# RECORDS FOR THIS EXERCISE
--- START ---

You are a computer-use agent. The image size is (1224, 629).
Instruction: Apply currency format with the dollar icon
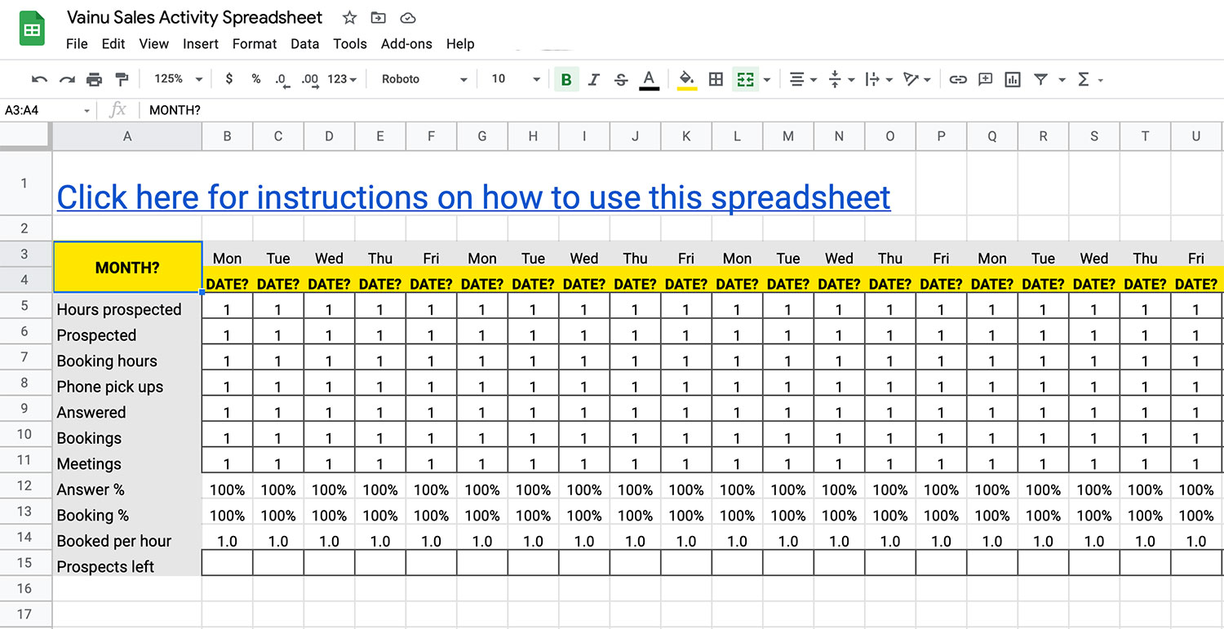[x=228, y=78]
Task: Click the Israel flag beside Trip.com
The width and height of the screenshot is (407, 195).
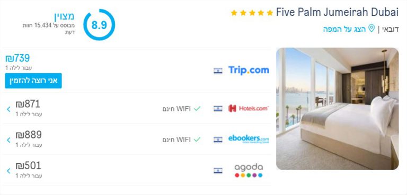Action: 218,71
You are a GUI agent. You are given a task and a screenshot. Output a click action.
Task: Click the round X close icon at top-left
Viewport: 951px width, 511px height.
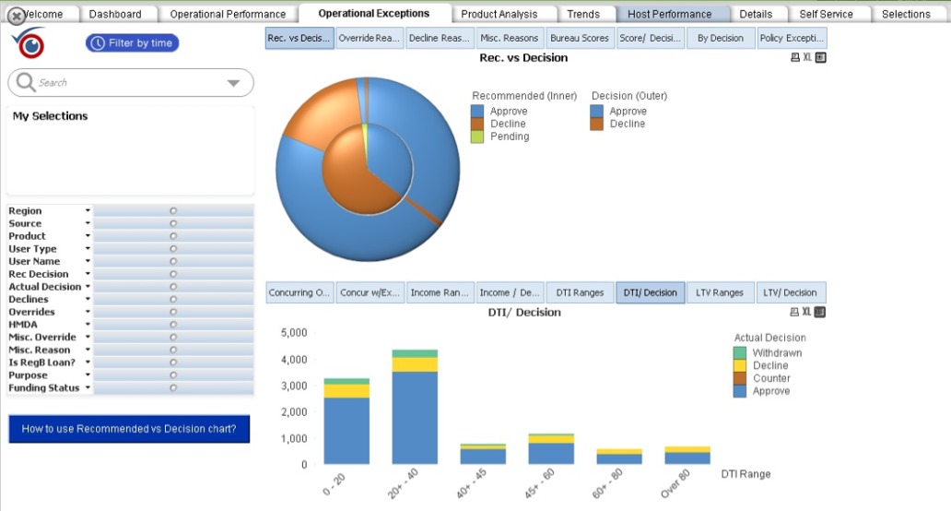(16, 16)
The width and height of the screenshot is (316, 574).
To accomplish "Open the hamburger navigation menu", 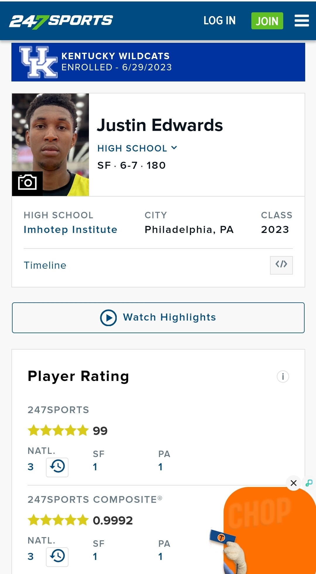I will [302, 21].
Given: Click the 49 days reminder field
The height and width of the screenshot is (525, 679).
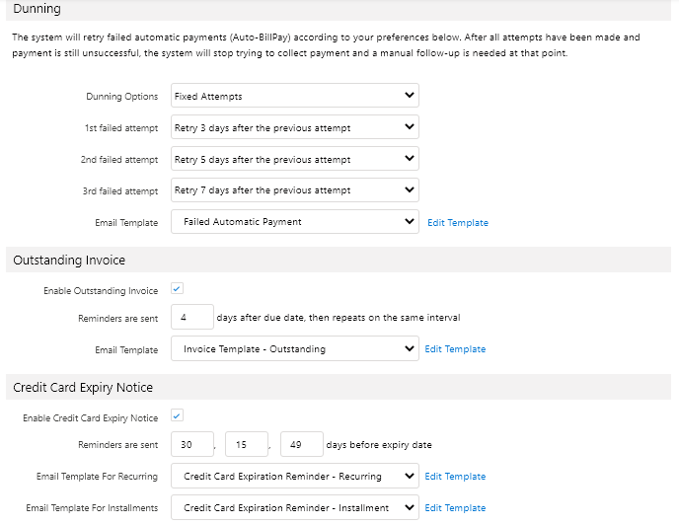Looking at the screenshot, I should coord(302,444).

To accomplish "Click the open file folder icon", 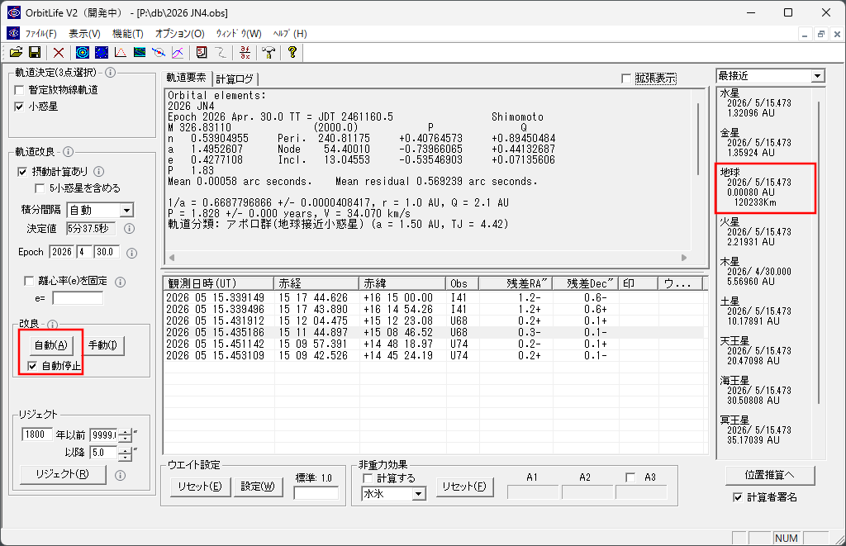I will click(17, 52).

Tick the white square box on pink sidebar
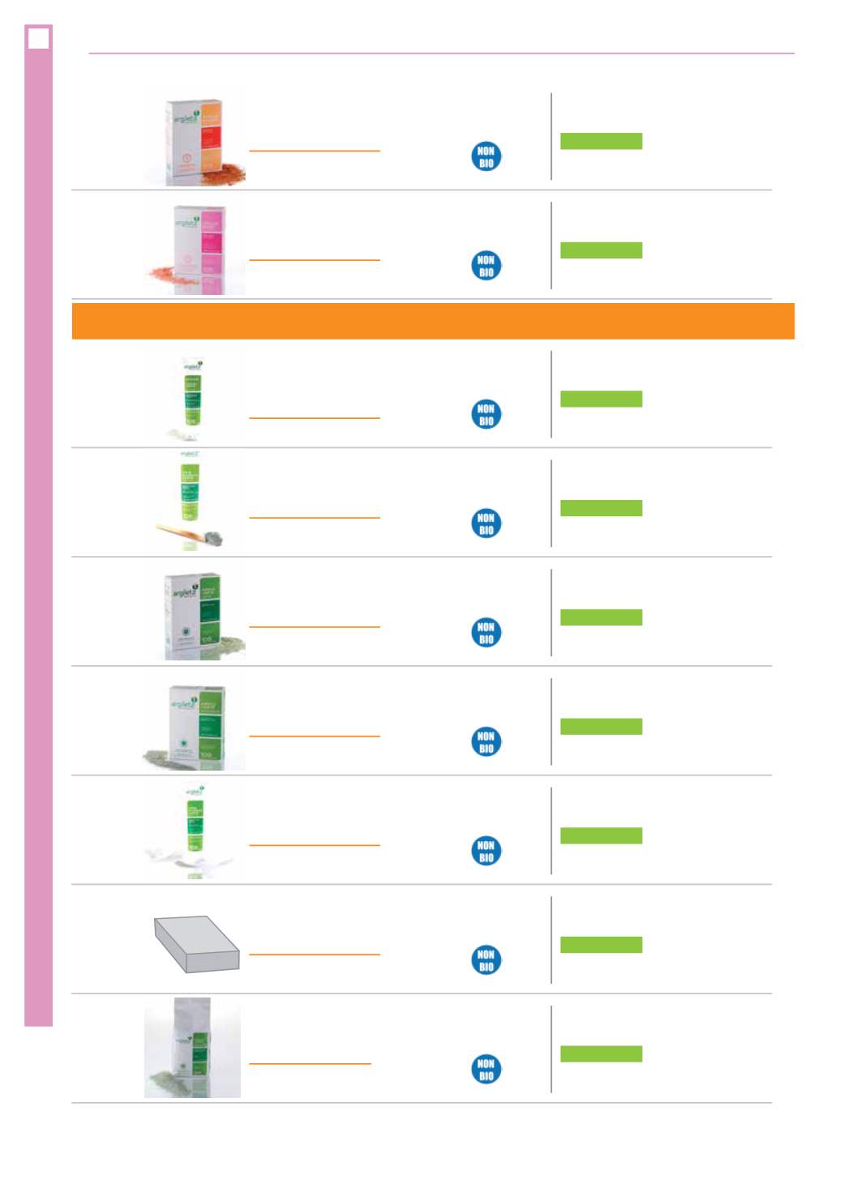[38, 37]
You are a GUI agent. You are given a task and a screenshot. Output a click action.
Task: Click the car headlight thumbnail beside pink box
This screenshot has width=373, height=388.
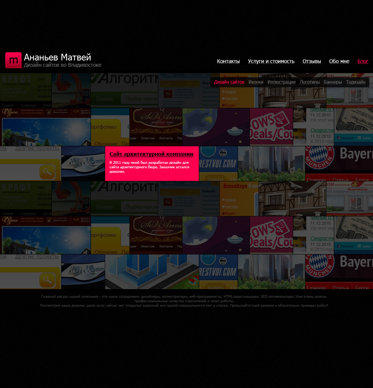(83, 163)
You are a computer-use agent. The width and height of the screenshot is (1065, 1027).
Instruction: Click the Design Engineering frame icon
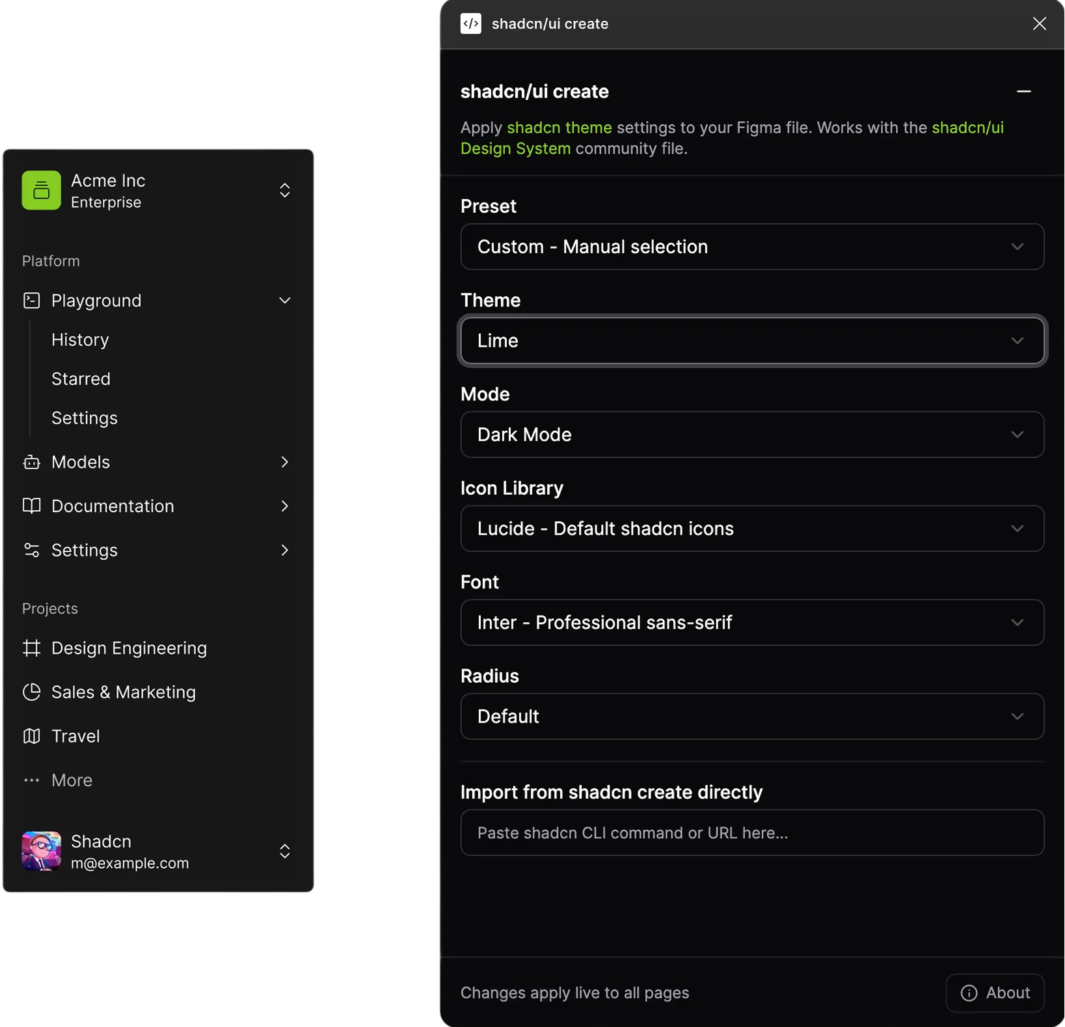[x=31, y=648]
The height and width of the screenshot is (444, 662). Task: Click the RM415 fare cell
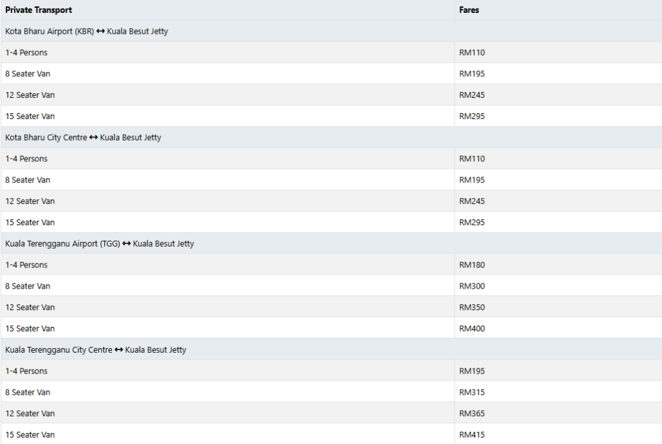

--- END ---

# REQUIREMENTS
Display every line of the material that contains the string "height", matching case exactly.

# EXPECTED OUTPUT
The width and height of the screenshot is (407, 195).
Viewport: 951px width, 511px height.
The width and height of the screenshot is (316, 574).
The height and width of the screenshot is (525, 679).
This screenshot has width=373, height=388.
You are a computer-use agent. The width and height of the screenshot is (1065, 1027).
The height and width of the screenshot is (444, 662). Task: Click the RM415 fare cell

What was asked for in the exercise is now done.